Posts tagged ‘sin’

July 10, 2011

The Prayer Life-Foreward

The Prayer Life by Andrew Murray
Foreward

A few words with regard to the origin of this book and the object with which it was written will help to put the reader into the right position for understanding its teaching.

It was the outcome of a conference of ministers at Stellenbosch, South Africa, April 11-14,1912. The occasion of the conference was as follows: Professor de Vos, of our Theological Seminary, had written a letter to the ministers of our church (Dutch Reformed Church) concerning the low state of spiritual life which marked the Church (universal) generally, which, (he said), ought to lead to the inquiry as to how far that statement included our church too. What had been said in the book, The State of the Church, called for deep searching of heart. He thought there could be no doubt about the truth of the statement in regard to the lack of spiritual power. He asked whether it was not time for us to come together and in God’s presence to find out what might be the cause of the evil. He wrote: ‘If only we study the conditions in all sincerity, we shall have to acknowledge that our unbelief and sin are the cause of the lack of spiritual power; that this condition is one of sin and guilt before God, and nothing less than a direct grieving of God’s Holy Spirit.’

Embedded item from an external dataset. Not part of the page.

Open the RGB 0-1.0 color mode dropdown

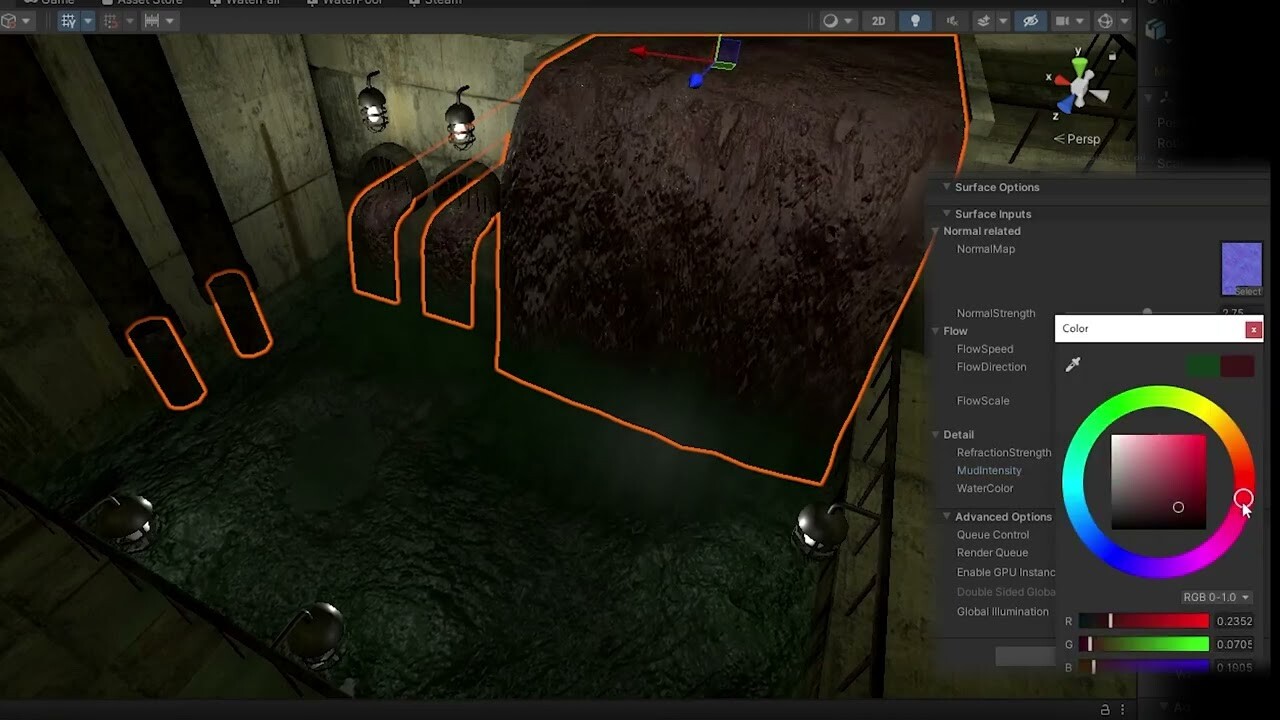1215,597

His invitation met with a hearty response. Our four theological professors, with more than two hundred ministers, missionaries, and theological students, came together with the above words as the keynote of our meeting. From the very first, in the addresses there was the tone of confession as the only way to repentance and restoration. At a subsequent meeting the opportunity was given for testimony as to what might be the sins which made the life of the Church so feeble. Some began to mention failings that they had seen in other ministers, either in conduct, or in doctrine, or in service. It was soon felt that this was not the right way; each must acknowledge that in which he himself was guilty.

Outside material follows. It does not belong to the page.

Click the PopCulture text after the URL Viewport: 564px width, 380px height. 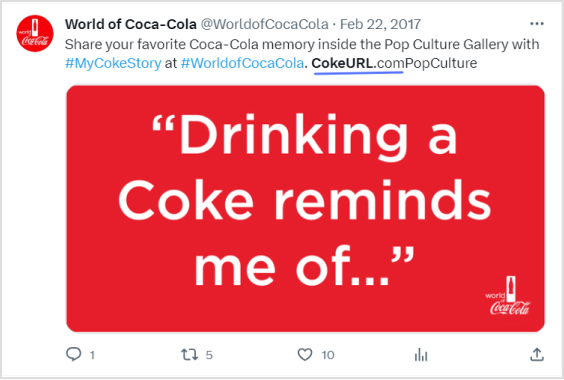click(441, 63)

The Lord graciously so ordered it that we were gradually led to the sin of prayerlessness as one of the deepest roots of the evil. No one could plead himself free from this. Nothing so reveals the defective spiritual life in minister and congregation as the lack of believing and unceasing prayer. Prayer is in very deed the pulse of the spiritual life. It is the great means of bringing to minister and people the blessing and power of heaven. Persevering and believing prayer means a strong and an abundant life.

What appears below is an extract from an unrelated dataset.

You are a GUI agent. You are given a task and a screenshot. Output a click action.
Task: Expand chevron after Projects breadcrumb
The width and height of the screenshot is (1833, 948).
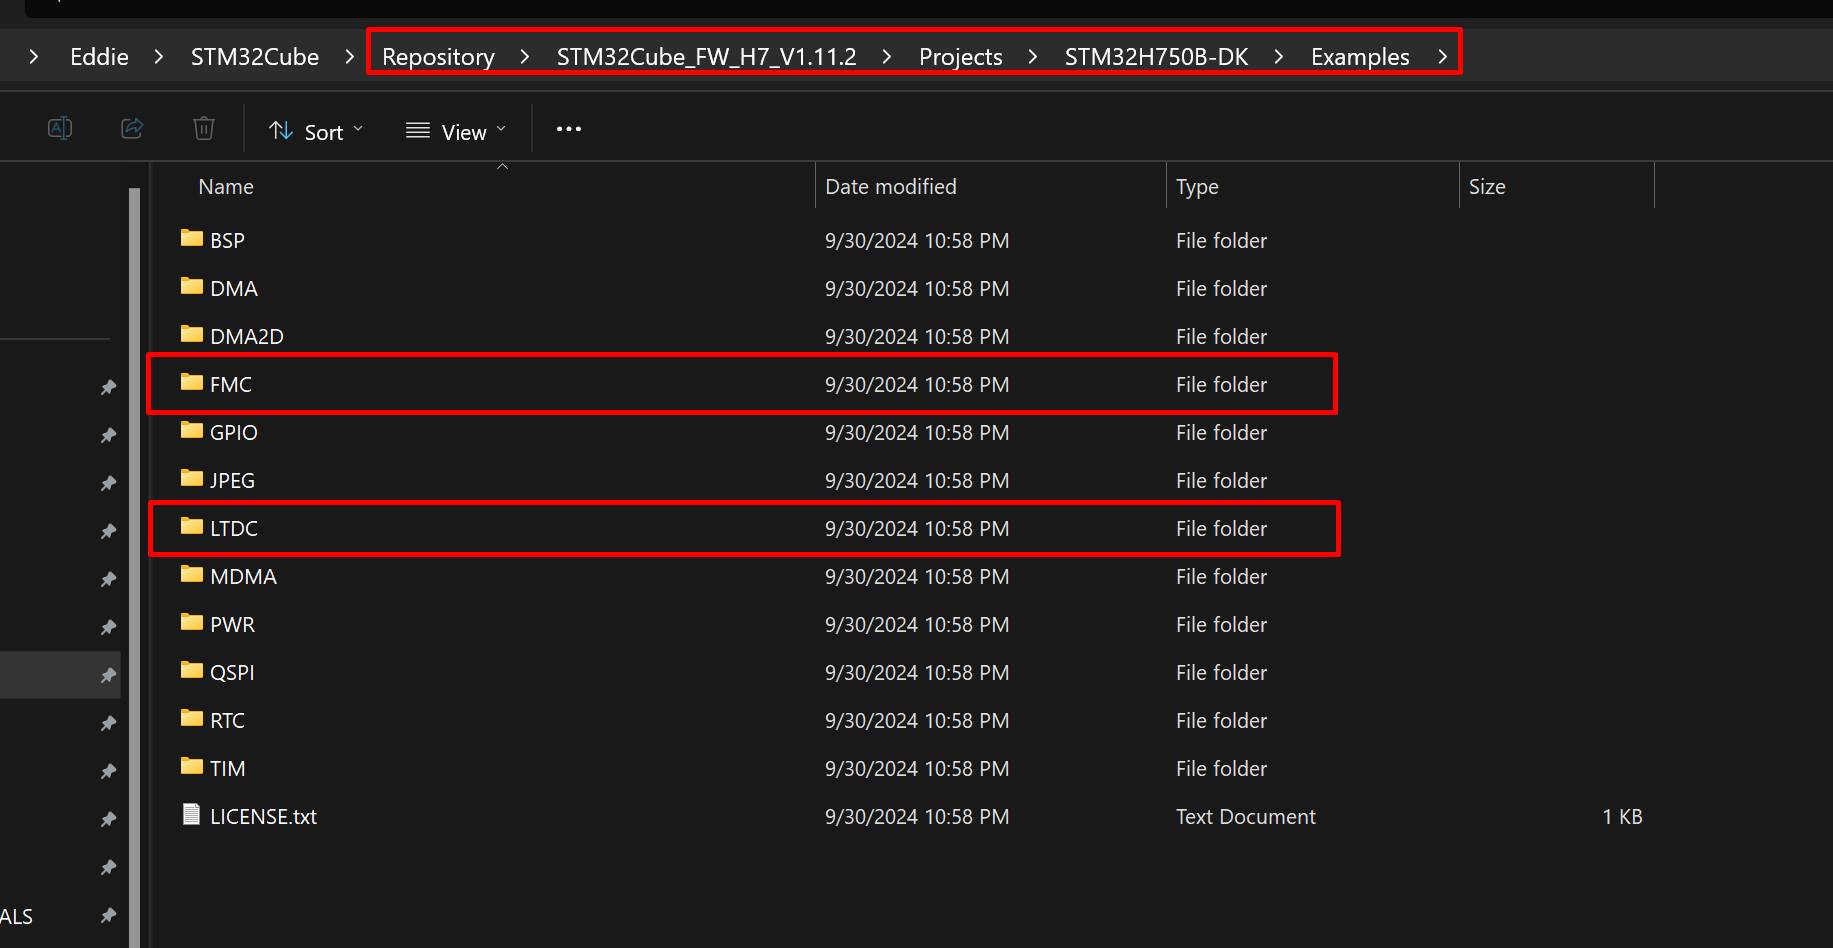click(1033, 57)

When once the spirit of confession began to prevail, the question arose as to whether it would be indeed possible to expect to gain the victory over all that had in the past hindered our prayer life. In smaller conferences held previously, it had been found that many were most anxious to make a new beginning and yet had not the courage to expect that they would be able to maintain that prayer life which they saw to be in accordance with the Word of God. They had often made the attempt but had failed. They did not dare to make any promise to the Lord to live and pray as he would have them; they felt it impossible. Such confessions gradually led to the great truth, that the only power for a new prayer life is to be found in an entirely new relation to our blessed Saviour. It is as we see in him the Lord who saves us from sin – the sin of prayerlessness too – and our faith yields itself to a life of closer intercourse with him, that a life in his love and fellowship will make prayer to him the natural expression of our soul’s life. Before we parted, many were able to testify that they were returning with new light and new hope to find in Jesus Christ strength for a new prayer life.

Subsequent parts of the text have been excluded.